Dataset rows
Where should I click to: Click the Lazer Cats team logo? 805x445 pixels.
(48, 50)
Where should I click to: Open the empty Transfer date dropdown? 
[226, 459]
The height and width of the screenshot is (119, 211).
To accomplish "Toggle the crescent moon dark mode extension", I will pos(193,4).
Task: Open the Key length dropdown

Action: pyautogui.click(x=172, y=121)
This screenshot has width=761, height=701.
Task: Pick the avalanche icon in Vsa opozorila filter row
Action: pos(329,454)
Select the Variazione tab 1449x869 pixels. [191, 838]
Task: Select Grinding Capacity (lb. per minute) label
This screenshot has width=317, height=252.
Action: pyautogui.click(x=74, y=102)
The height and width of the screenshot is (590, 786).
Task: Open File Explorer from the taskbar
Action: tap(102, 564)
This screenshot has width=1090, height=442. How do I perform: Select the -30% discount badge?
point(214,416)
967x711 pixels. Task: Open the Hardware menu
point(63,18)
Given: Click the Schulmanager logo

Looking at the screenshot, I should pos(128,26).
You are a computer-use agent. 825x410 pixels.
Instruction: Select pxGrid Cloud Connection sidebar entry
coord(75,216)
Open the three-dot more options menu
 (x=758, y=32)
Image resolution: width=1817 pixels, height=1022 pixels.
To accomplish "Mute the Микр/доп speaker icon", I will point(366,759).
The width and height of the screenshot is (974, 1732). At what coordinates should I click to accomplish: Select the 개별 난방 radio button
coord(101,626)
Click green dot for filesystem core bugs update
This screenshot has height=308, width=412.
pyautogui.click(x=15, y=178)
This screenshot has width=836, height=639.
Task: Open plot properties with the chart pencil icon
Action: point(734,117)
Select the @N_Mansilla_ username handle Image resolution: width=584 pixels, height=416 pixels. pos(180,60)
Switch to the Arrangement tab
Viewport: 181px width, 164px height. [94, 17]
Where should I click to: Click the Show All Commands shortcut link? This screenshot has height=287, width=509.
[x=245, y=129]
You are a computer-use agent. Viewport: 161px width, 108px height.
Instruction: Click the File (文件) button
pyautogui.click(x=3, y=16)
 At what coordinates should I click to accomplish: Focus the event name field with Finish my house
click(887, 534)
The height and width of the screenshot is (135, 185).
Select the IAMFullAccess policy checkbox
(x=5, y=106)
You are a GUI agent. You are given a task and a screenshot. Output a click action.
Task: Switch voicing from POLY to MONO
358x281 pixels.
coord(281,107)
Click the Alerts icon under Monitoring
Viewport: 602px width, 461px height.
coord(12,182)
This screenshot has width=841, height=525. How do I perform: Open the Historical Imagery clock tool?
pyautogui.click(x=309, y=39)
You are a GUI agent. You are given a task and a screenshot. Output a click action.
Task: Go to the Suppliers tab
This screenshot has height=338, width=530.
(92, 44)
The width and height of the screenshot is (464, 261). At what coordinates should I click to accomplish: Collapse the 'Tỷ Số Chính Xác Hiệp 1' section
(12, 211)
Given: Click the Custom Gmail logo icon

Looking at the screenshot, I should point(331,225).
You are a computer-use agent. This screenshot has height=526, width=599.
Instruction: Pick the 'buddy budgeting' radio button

Task description
Copy the listing character for character, starting at its first line and continuing through the line containing "Select the Variazione", inclusive. Return only those lines.

Answer for the task
Where should I click to: Click the Lazer Cats team logo? 805x445 pixels.
(48, 50)
Where should I click to: Open the empty Transfer date dropdown? 
[226, 459]
The height and width of the screenshot is (119, 211).
To accomplish "Toggle the crescent moon dark mode extension", I will pos(193,4).
Task: Open the Key length dropdown

Action: pyautogui.click(x=172, y=121)
This screenshot has width=761, height=701.
Task: Pick the avalanche icon in Vsa opozorila filter row
Action: pos(329,454)
Select the Variazione tab 1449x869 pixels. [191, 838]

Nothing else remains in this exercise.